PS: ever been to the Holy Sepulchre Cemetery in Rochester?

Yes your before or after render function will continue to run until you stop it. Might start to error if you did not take this into consideration. Your use has a short shelf life.

No, but I have heard of it. Think Susan B. Anthony & Frederick Douglas are at Mount Hope, another big cemetery in the city.

1 Like

That cemetery is where Francis Tumblety is buried - a quack doctor who is major suspect for “Jack the Ripper”. Spent time in my city in Canada - knew the mayor and one of the local newspaper editors.

He traveled under a number of aliases - one of which got him arrested as a co-conspirator in the murder of Abe Lincoln…

Amazing what you might learn when you should be coding :grin:

cheers, gryff :slight_smile:

1 Like

@gryff thanks for sharing your approach and the sample looks quite good. Did you ever make any further progress on this? If so would there be a summary of a Mixamo → Blender → Babylon.js pipeline which includes animating lip-syncing of a wav file within Babylon.js based on the code that you’ve posted above?

1 Like

@Jason_Daly : Welcome to the forum :slight_smile: Not done anything with Mixamo and Morph Targets but here is something with a walking animation and morph targets. I find Mixamo has too many bones for my liking.

A Pirate

Here is the forum thread " A pirate’s Arghh and all that "

Hope that helps.

Stay Safe, gryff :slight_smile:

1 Like

Not sure if you’ve already seen this, but whenever this subject comes up I always link this awesome page by the brilliant @thomlucc: Mixamo to Blender to Babylon.js | Babylon.js Documentation (babylonjs.com)

Edit: his page is linked down below, both are great!

@Jason_Daly : I create the lipsync animation and the walking animation in Blender, and the phonemes for the speech morph animations I get from the .wav file using a programme called “Papagayo”.

If you want the audio file decoded automatically to phonemes in your javascript code maybe @JCPalmer could have some suggestions.

I can send you the blend file if that would help.

Stay Safe, gryff :slight_smile:

Thanks @DarraghBurke but I cannot take credit for this page :-). The one I did is this one: “Animating Characters” where I basically exported to glTF to combine several animations made with Mixamo

2 Likes

@gryff, as you know I use MakeHuman as well, not Mixamo. I was doing lip-sync / voice-sync years ago. Syncing kind of sucks. All this fiddling to get things just perfect. I do not know of any automated audio file decoding to phonemes other than Papagayo, as you mentioned.

Here is the only thing I published using sync QI.Automaton. The top right Talk Button is where to click.

Even then though, I was using the Carnegie Mellon / DOD Arpabet data file & turning it into a little JS “Database” to get the phonemes.

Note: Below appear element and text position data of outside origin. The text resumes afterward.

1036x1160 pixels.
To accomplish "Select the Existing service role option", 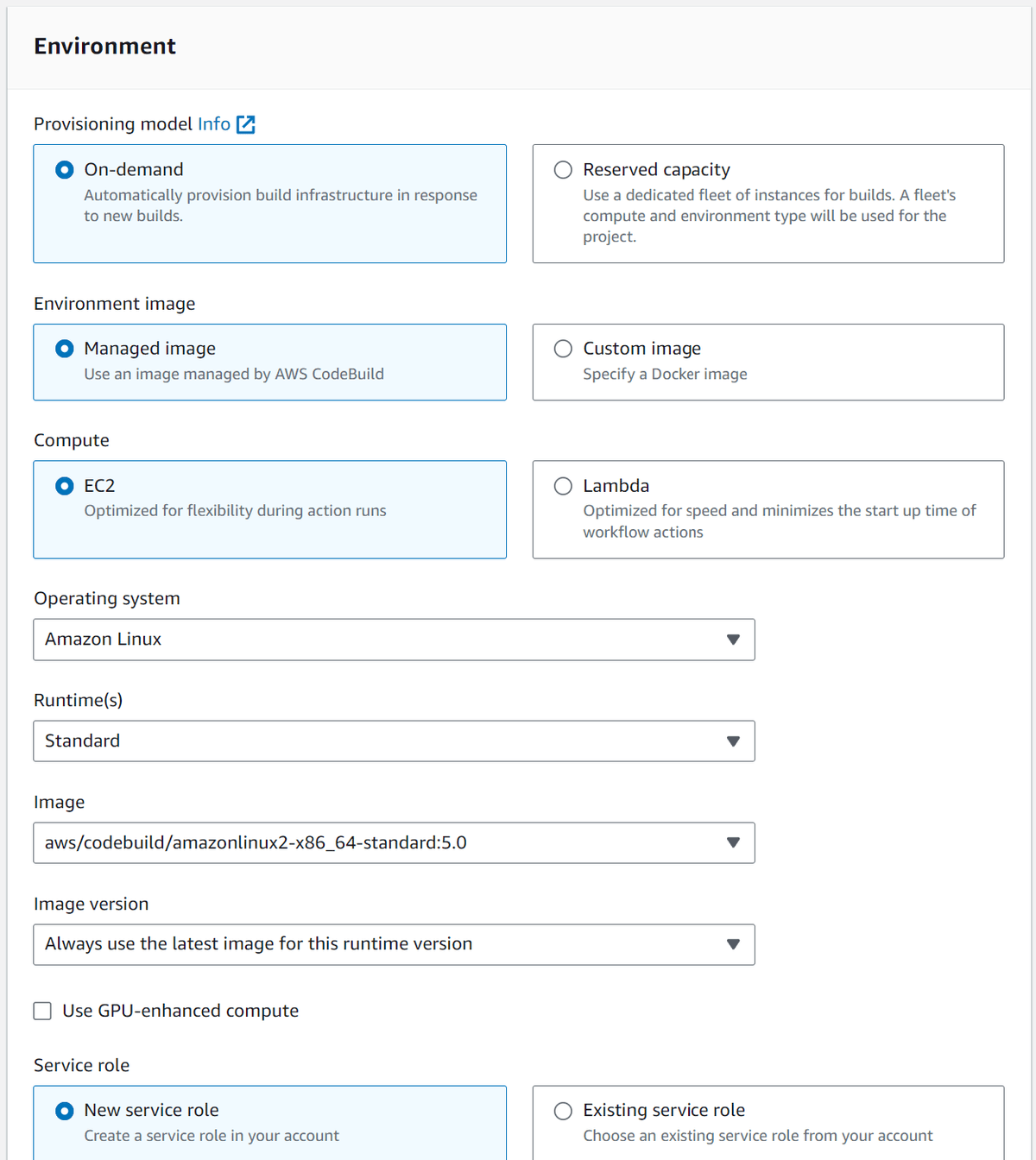I will pos(563,1111).
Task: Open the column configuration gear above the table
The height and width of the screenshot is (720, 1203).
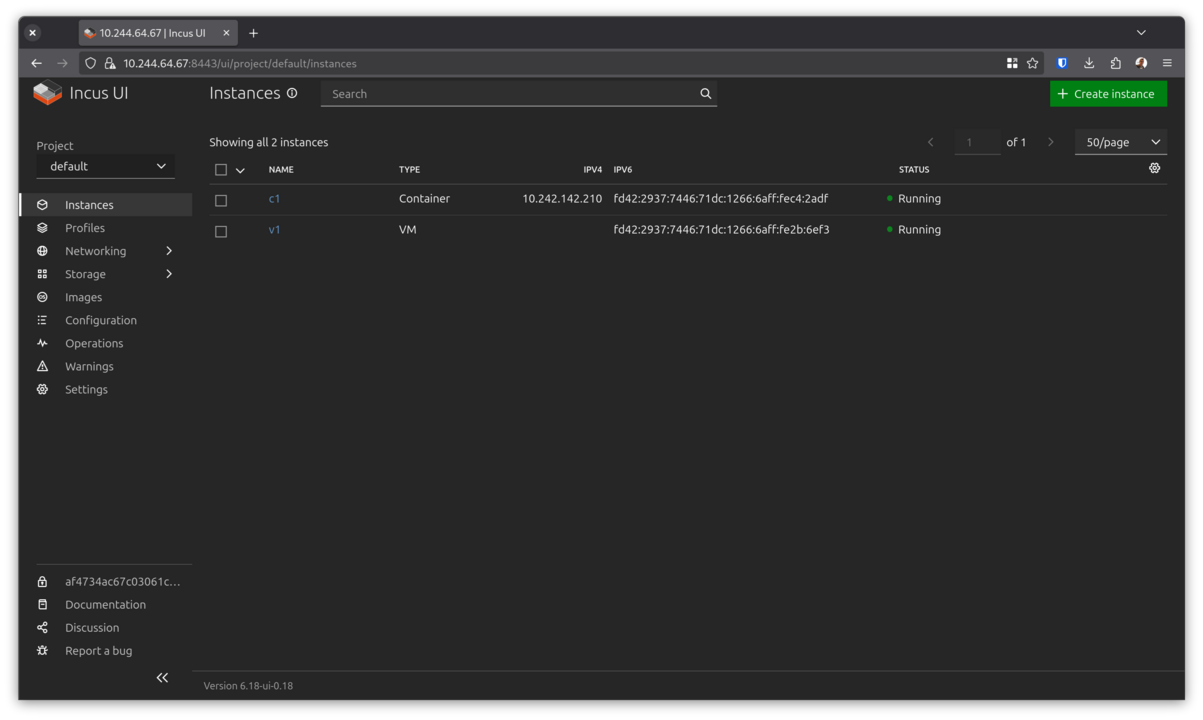Action: (1154, 168)
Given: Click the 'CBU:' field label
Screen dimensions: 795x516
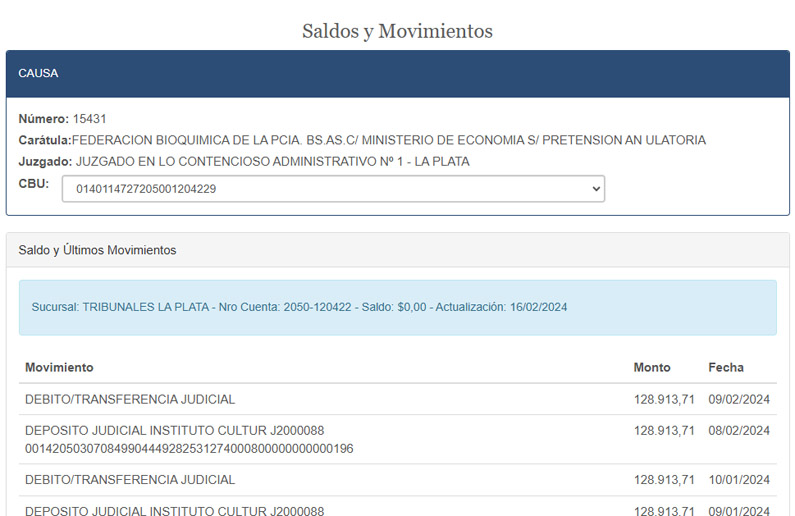Looking at the screenshot, I should pos(34,184).
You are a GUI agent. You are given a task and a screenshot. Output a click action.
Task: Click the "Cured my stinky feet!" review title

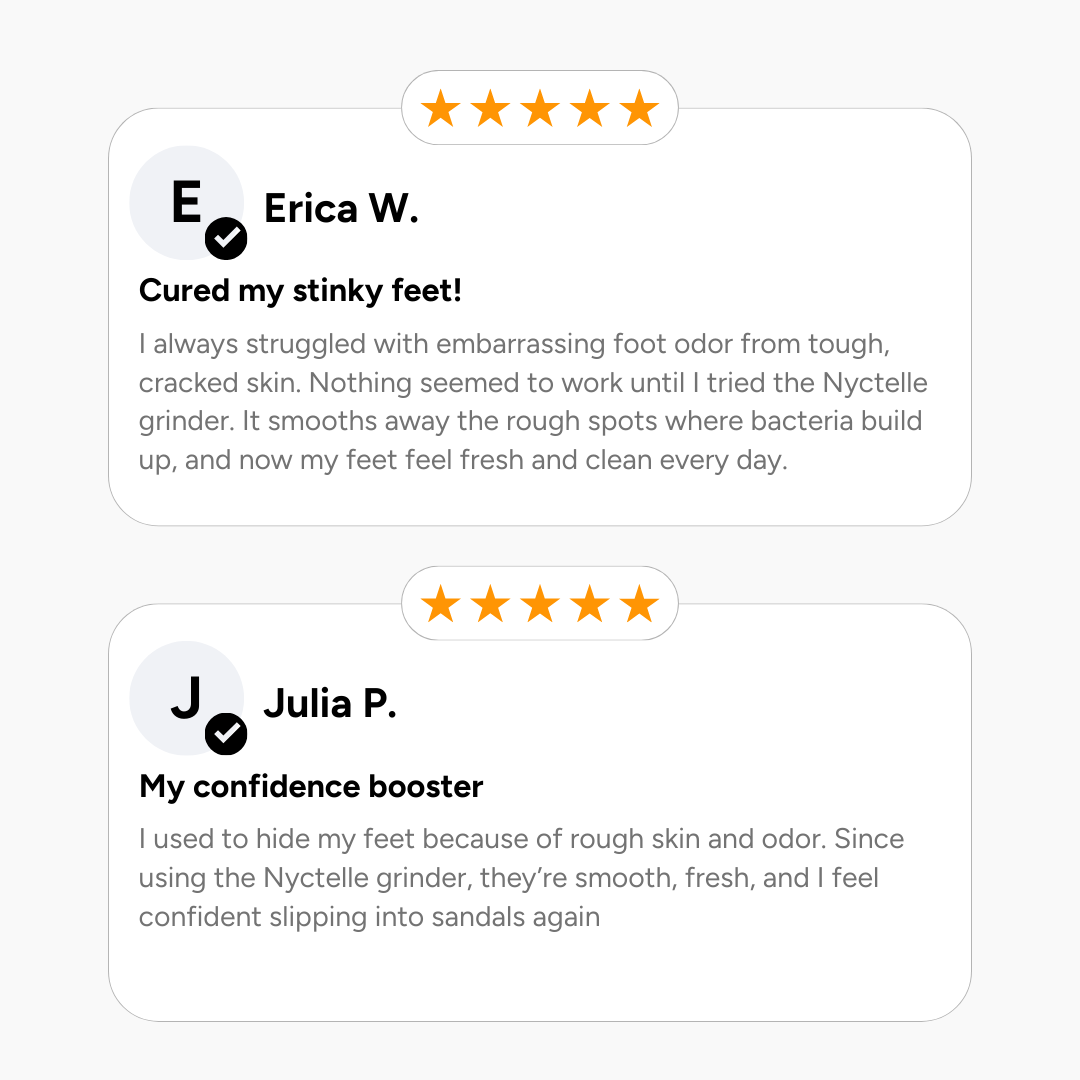[x=300, y=291]
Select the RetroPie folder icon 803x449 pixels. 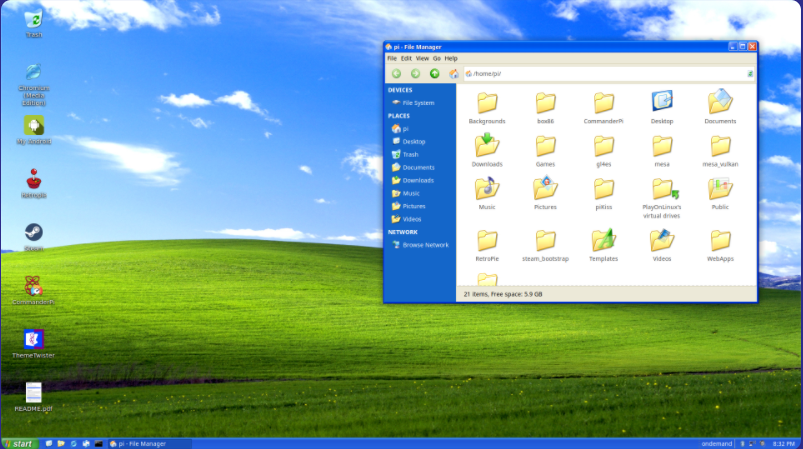[487, 240]
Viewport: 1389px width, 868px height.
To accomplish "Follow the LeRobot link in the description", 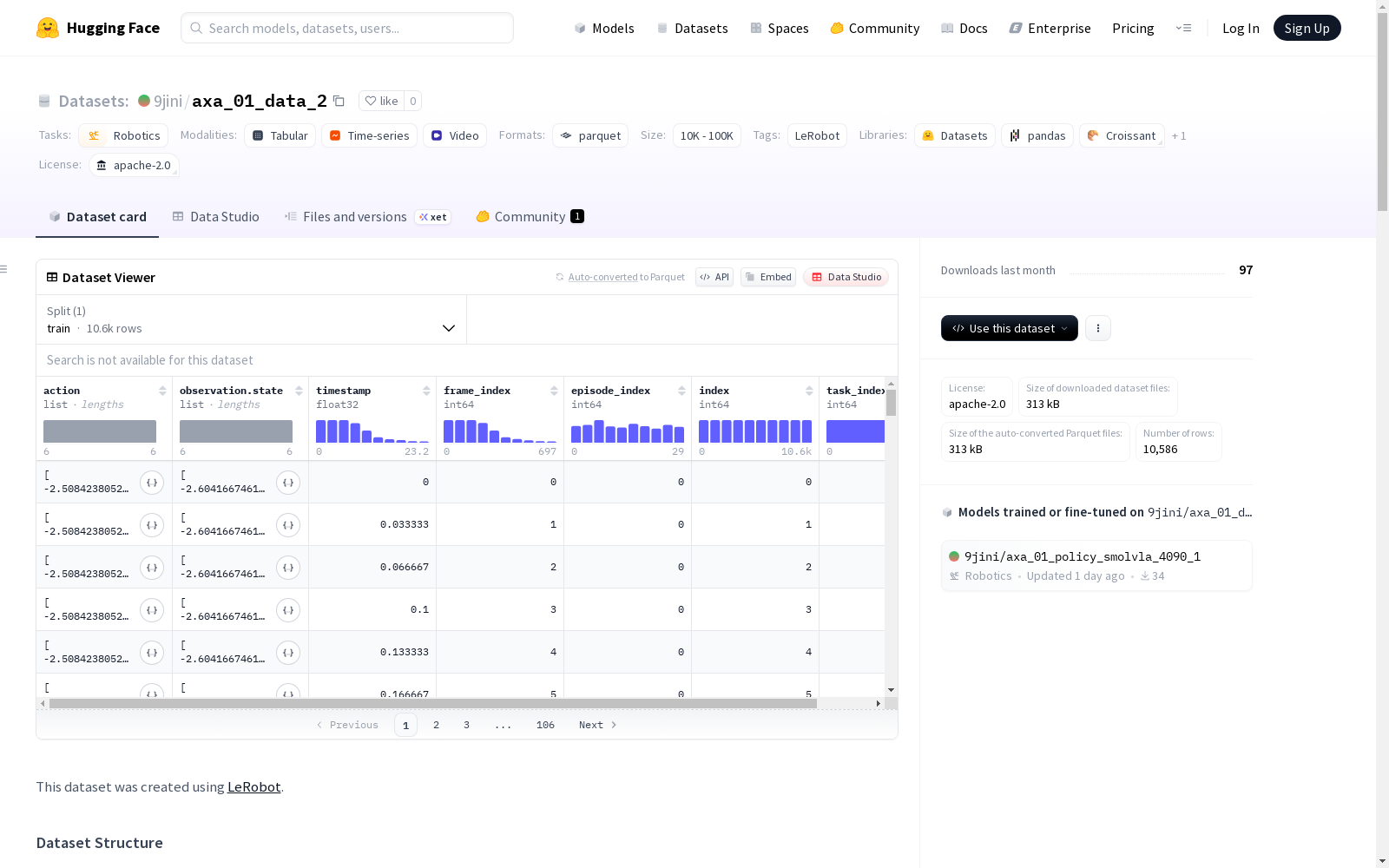I will 253,786.
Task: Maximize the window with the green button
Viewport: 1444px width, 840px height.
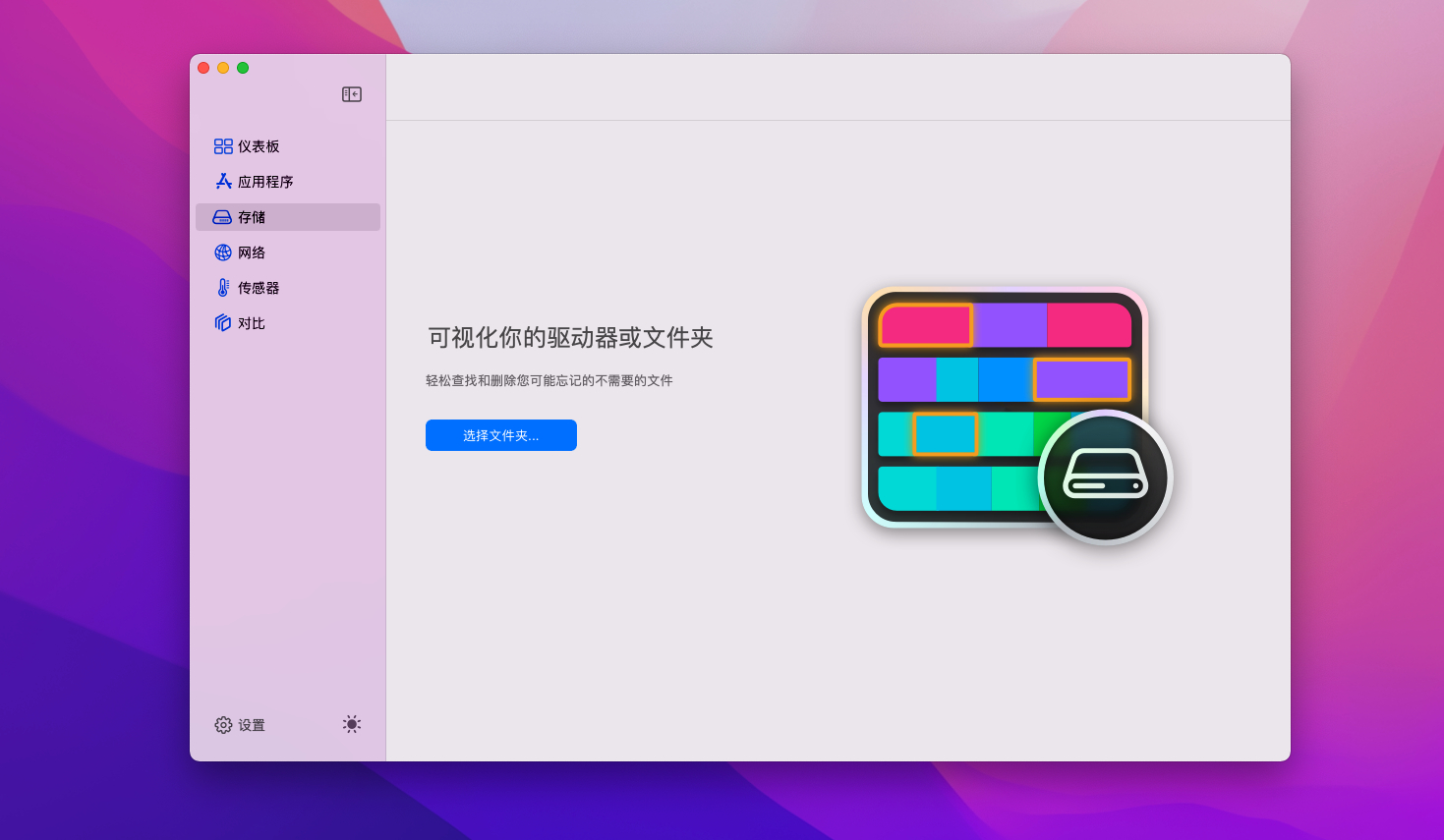Action: (x=243, y=68)
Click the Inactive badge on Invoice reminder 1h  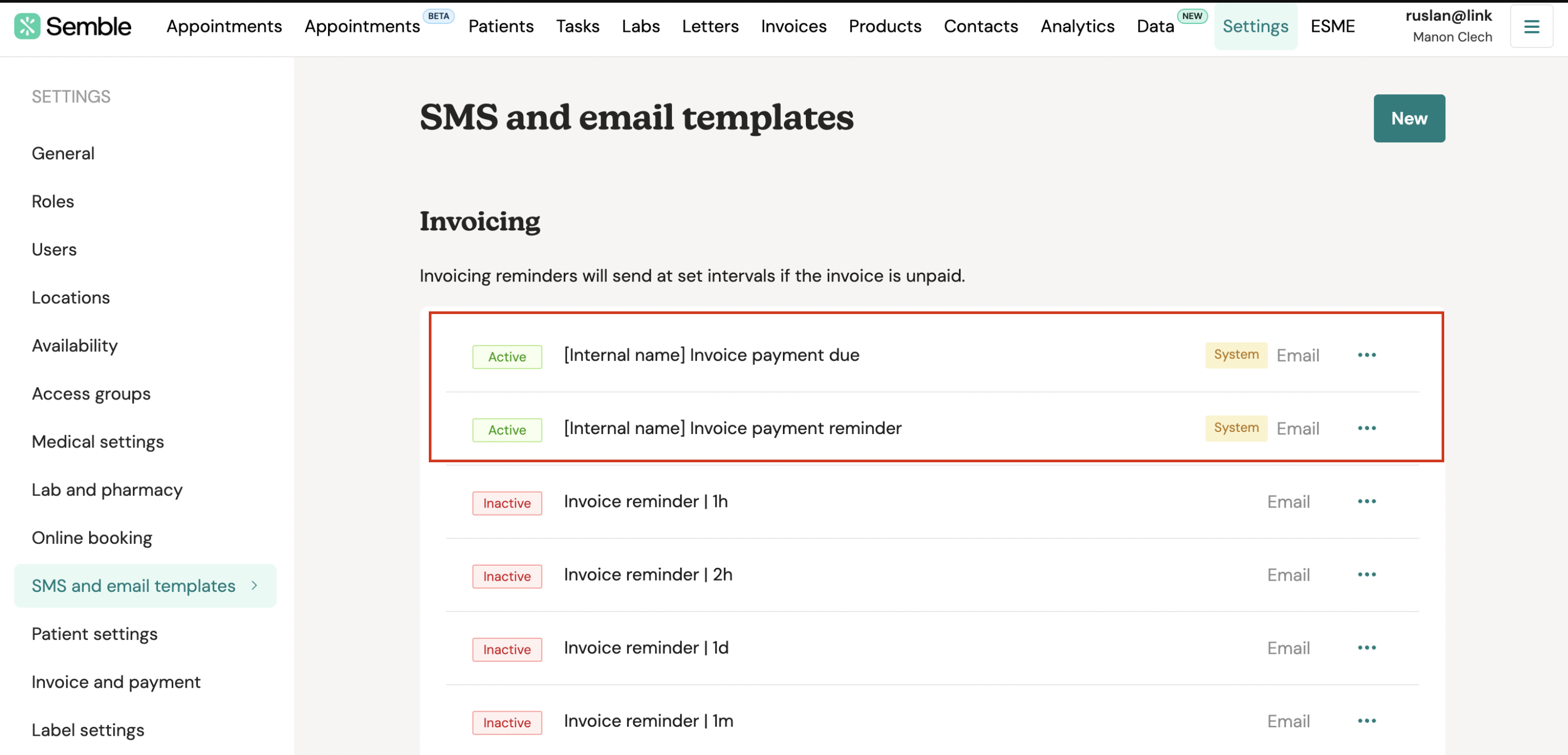[507, 503]
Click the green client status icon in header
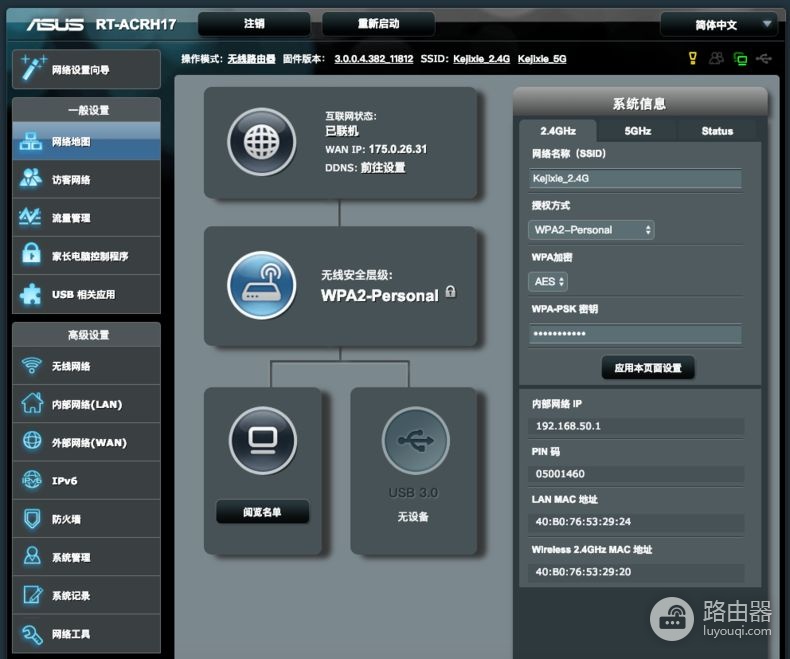Viewport: 790px width, 659px height. (740, 59)
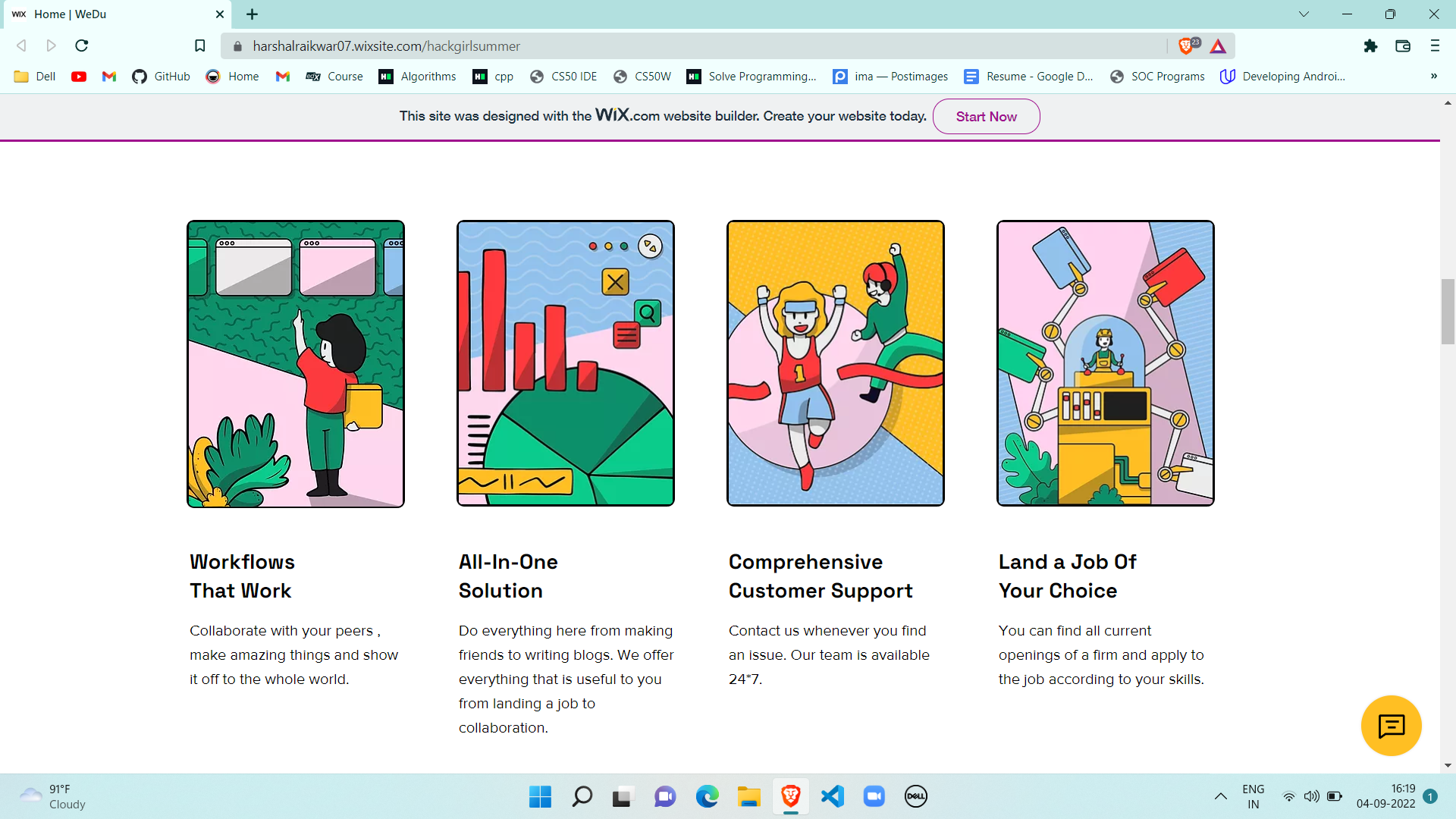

This implies that you have to type a transcript of the wave file in & retrieve from dictionary look-ups. A database look up DOES NOT give you any times.


Now I am making voice fonts (not very good to date), so that both the animation & audio are generated. With this setup, a common timeline is determined as the first step. Both audio & animation code use it, so sync is implicit.

I still need to key in the text and search, but have made many improvements to my Arpabet database. The main one was adding a syllable delimiter for all 44k of the words I decided to use. That was extremely painful, but the payoff is much better quality for longer words. The code in the database now also determines the times.

1 Like

How did you get the animation to stay synced with the sound?